Heir to the Marshall Plan





The Organisation for Economic Cooperation and Development was born out of the restructured OEEC (Organisation of European Economic Cooperation), an establishment founded by West-European states after the second world war to manage the resources supplied by the United States and Canada with the Marshall Plan. After almost four decades, the OECD widened its interest from member states into the world economy, using the experience it had amassed with emerging economies or with economies moving from a planned to a market system. Besides the 29 founding countries, those in Europe plus the United States and Canada, soon to join were Australia, New Zealand, Japan, Korea and Mexico, and later the three Central-European states. OECD requires its members to harmonise legislation, especially economic laws. Slovakia, for instance, had to amend laws on currency convertibility regime, those on collective investments, insurance, and financial instruments. The audit law will also be amended before the country is admitted into the organisation. Membership in the Organisation is not merely a legislative question; macroeconomic conditions are equally important. The OECD looks at the fiscal deficit, the current account deficit, the situation in the banking sector and in major companies.








Why OECD?





According to Eric Burgeat, director within the organisation, membership in the OECD will allow Slovakia to fit into the world economic environment. It will also increase foreign direct investment in Slovakia, and will stabilise the country's ratings, producing an environment favourable to borrowing from the foreign capital market. Jan Jursa, Slovakia's negotiator with the OECD, says: "We, the Slovakian Government, are expecting a growth in foreign investments after we obtain the membership." Jan Toth, analyst at ING Barings, adds that lending from foreign financial institutions will become more accessible because of the lower perceived risk. "Technically, banks and investors will have to establish smaller provisions when lending to Slovakia," says Toth. "On the other hand, Slovakia's OECD membership will reduce the amount of speculative capital on the market, which is good news," he continues. But the most important is how the decision expected in September will influence the Government's determination to continue the reforms it started.








Everyone is a critic





But there are also critics of the organisation, who bring up the international financial crises, beginning with the one in Mexico and ending with that in Southeast Asia, when the OECD did too little to stabilise the situation.

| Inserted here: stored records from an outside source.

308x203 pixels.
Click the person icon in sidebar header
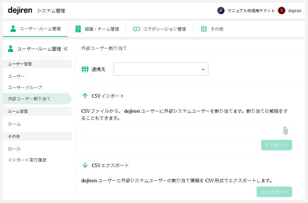coord(11,49)
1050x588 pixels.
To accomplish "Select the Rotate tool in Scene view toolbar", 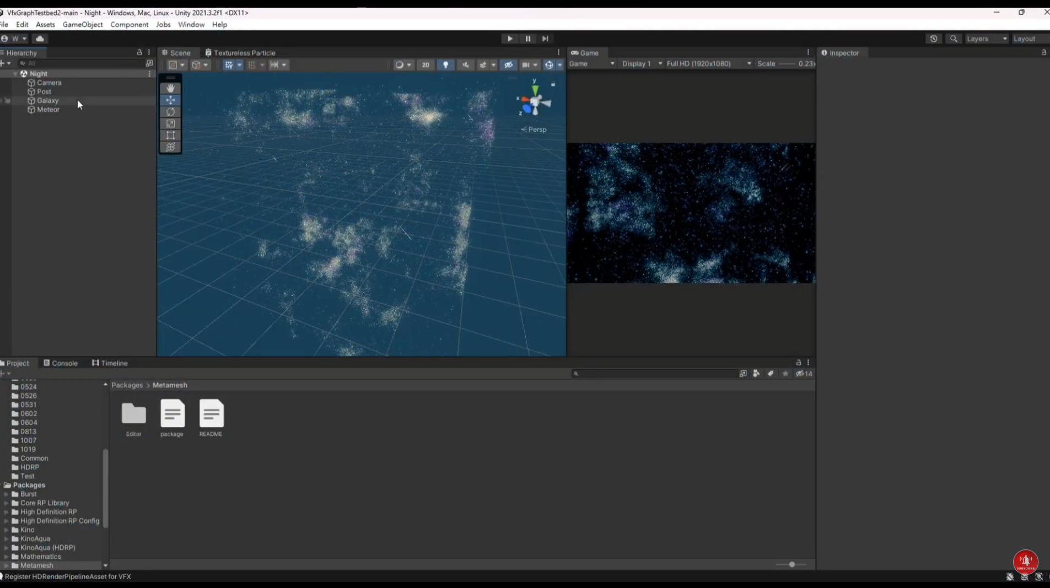I will click(x=171, y=111).
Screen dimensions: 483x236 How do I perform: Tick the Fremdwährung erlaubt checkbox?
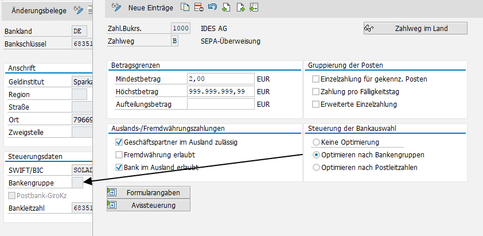click(x=119, y=155)
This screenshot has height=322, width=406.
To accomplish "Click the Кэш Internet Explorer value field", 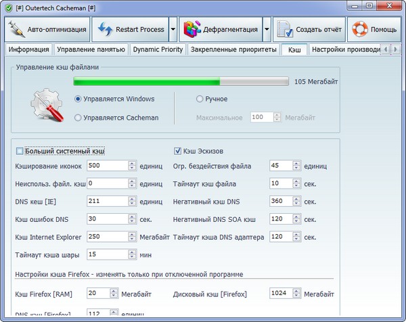I will pyautogui.click(x=106, y=237).
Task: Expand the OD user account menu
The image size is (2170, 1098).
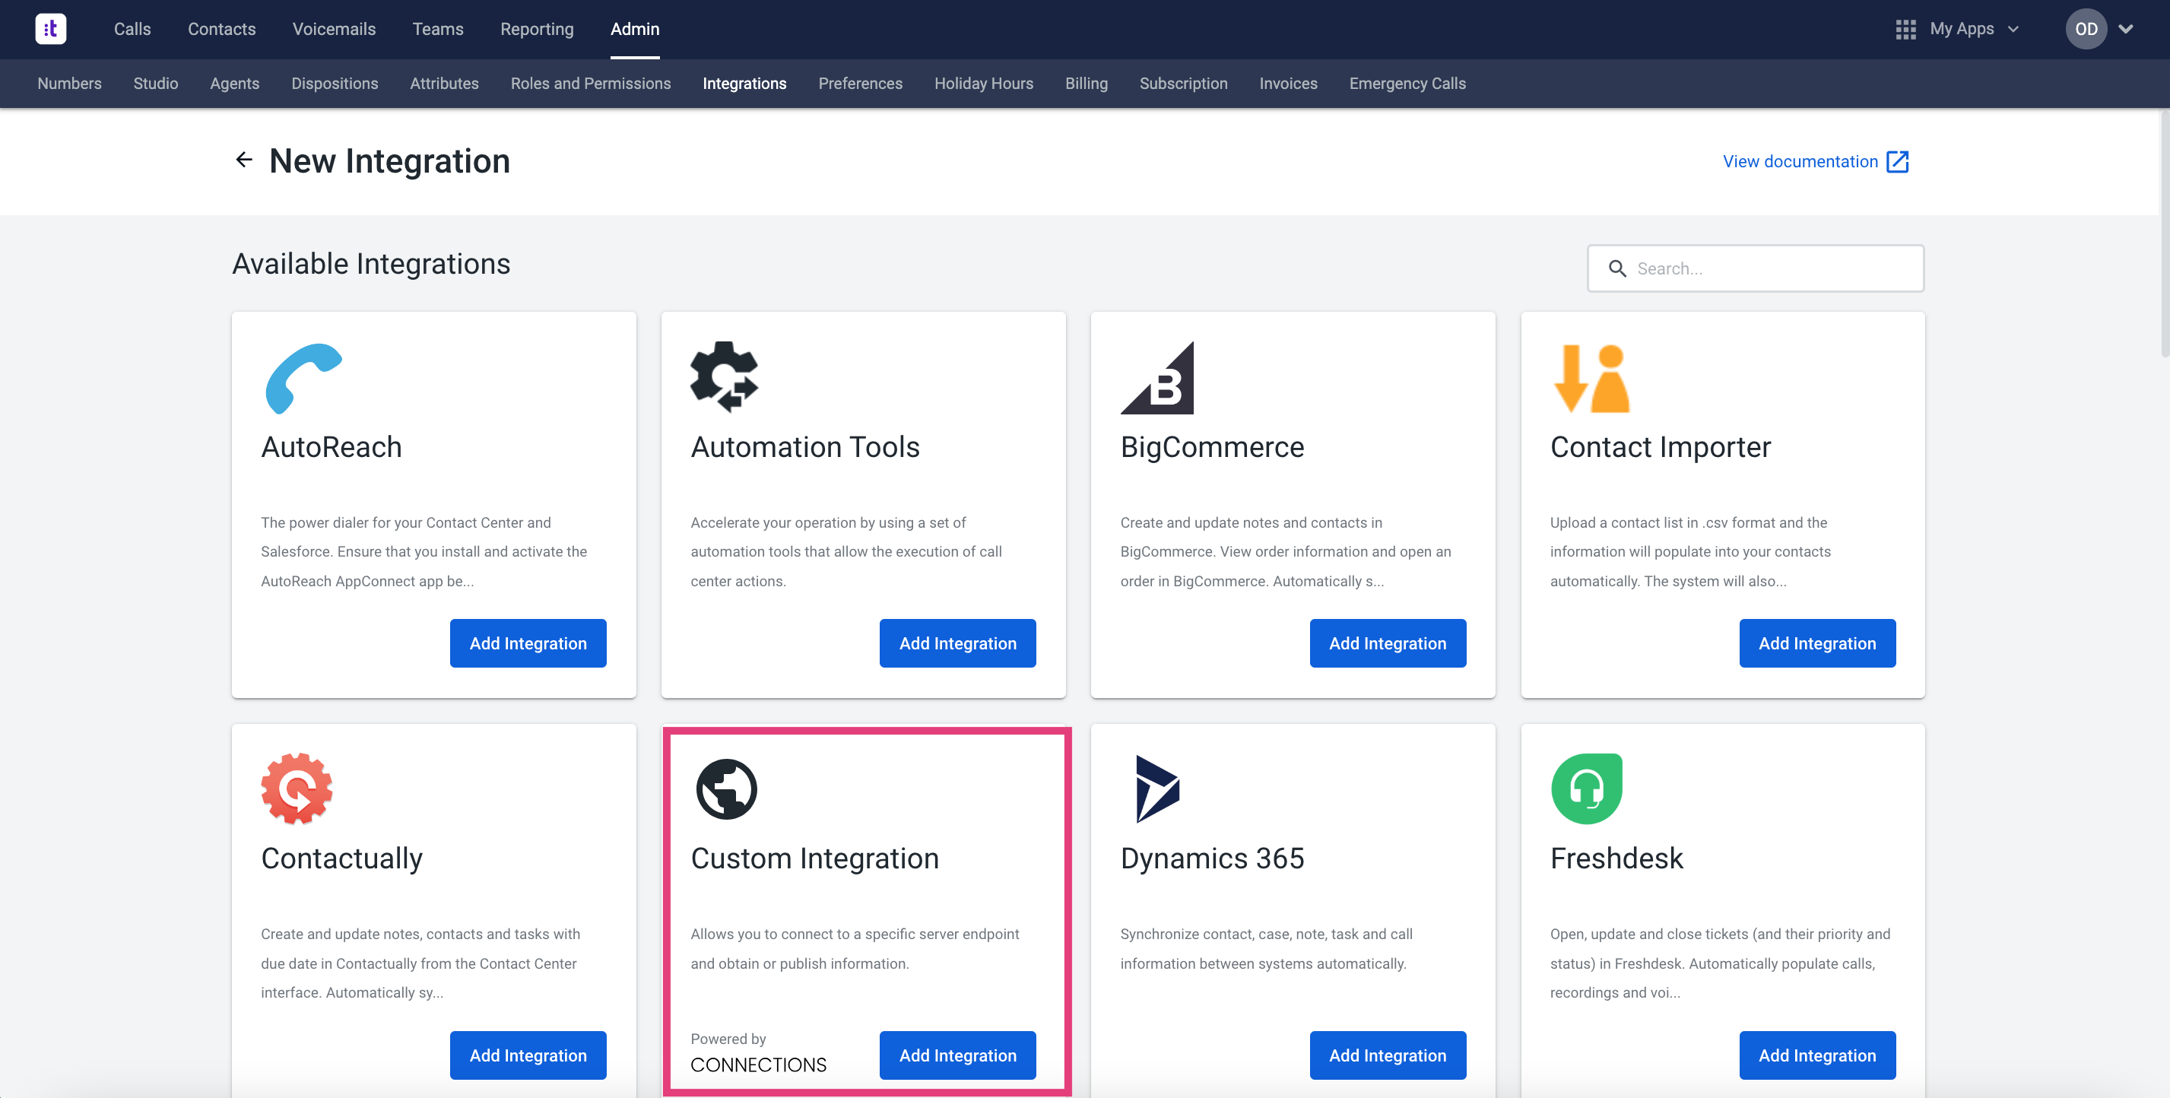Action: 2125,29
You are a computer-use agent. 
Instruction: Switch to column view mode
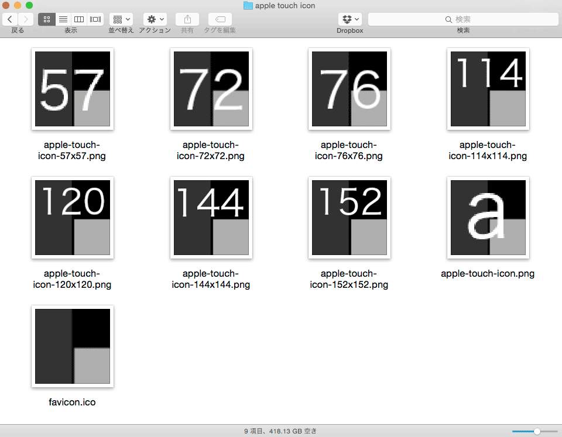(79, 19)
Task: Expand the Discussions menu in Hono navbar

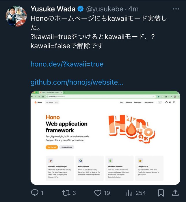Action: [149, 102]

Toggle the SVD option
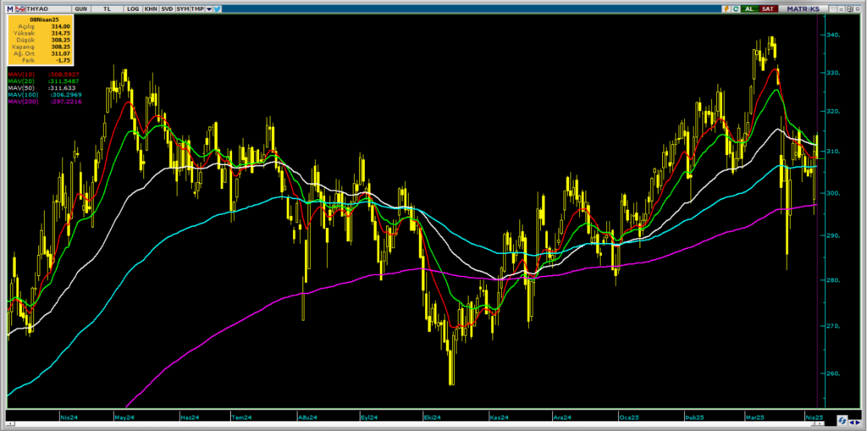(x=168, y=8)
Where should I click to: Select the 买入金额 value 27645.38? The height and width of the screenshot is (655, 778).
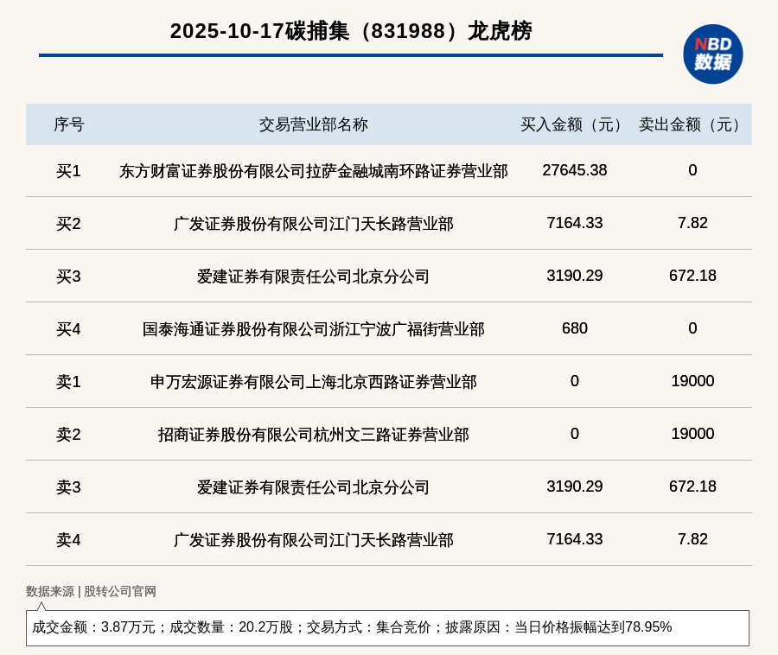[x=574, y=170]
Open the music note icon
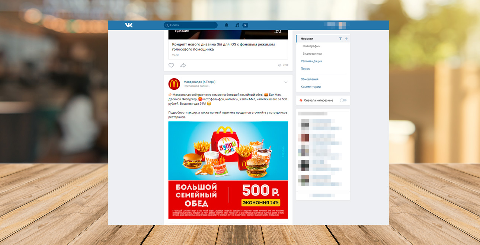This screenshot has width=480, height=245. 237,25
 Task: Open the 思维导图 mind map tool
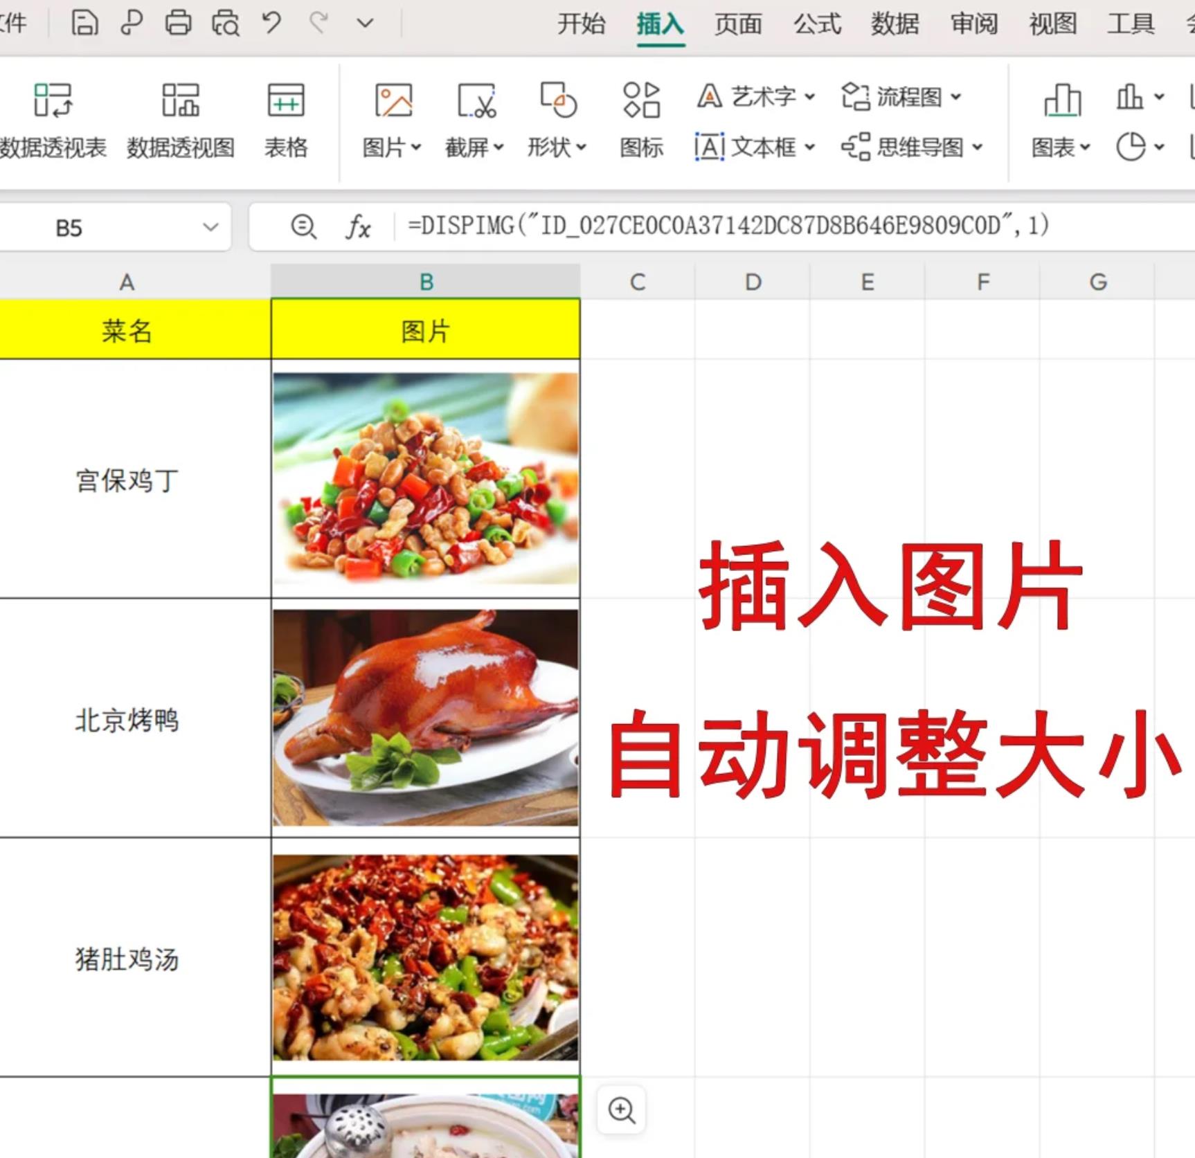pos(914,147)
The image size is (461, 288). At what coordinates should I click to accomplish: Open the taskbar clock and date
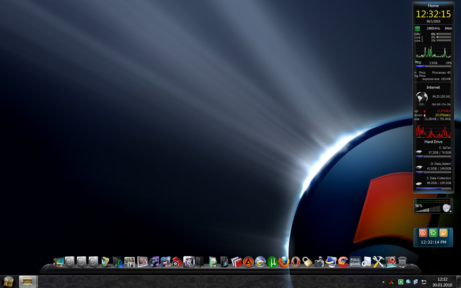(x=442, y=282)
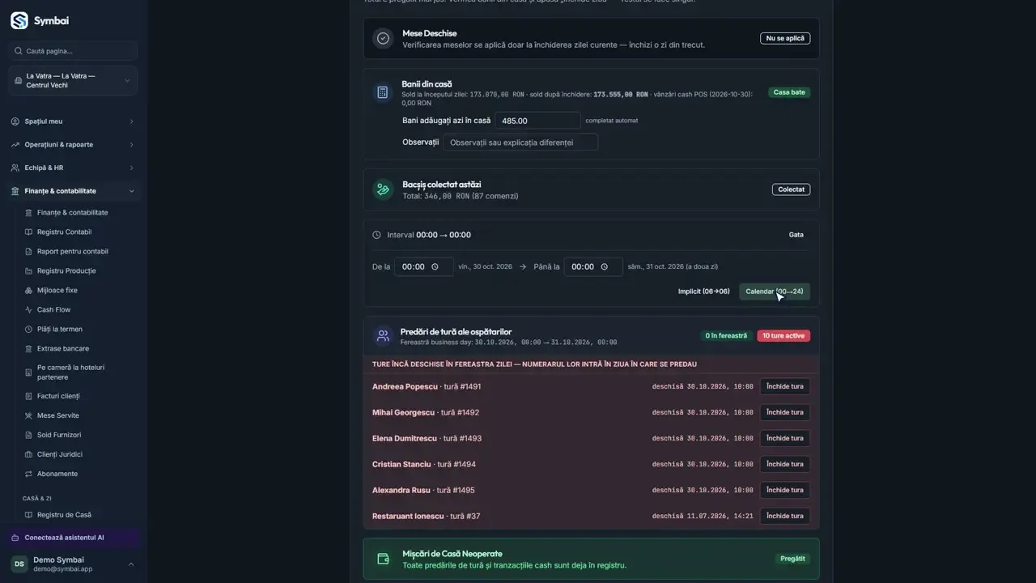
Task: Expand the Demo Symbai account menu
Action: point(73,564)
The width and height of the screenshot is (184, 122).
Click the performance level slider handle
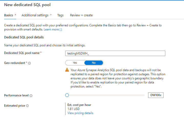(x=67, y=95)
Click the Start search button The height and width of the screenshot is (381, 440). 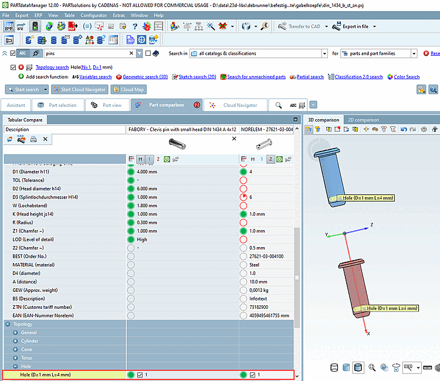coord(23,90)
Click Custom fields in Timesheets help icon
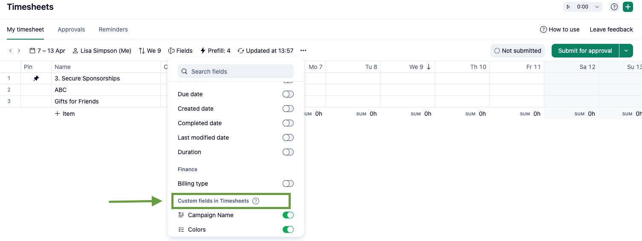The image size is (642, 241). [256, 201]
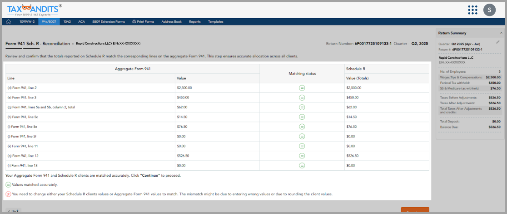Click the TaxBandits logo
Viewport: 507px width, 214px height.
pos(35,10)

They also say the advantages offered to OECD member states are discriminating for the new Central European members. One aspect of this discrimination is the amount of guarantees offered to member states. While the Organisation grants total guarantees to older members, the newly admitted do not benefit from this facility, which is valued by investors. Still, says Toth, although they lack total guarantees, newly admitted states are definitely better positioned than before being admitted. "This only means that new members do not have the same advantages as founding states. They will enjoy a 50% drop in the initial risk, which is still an advantage."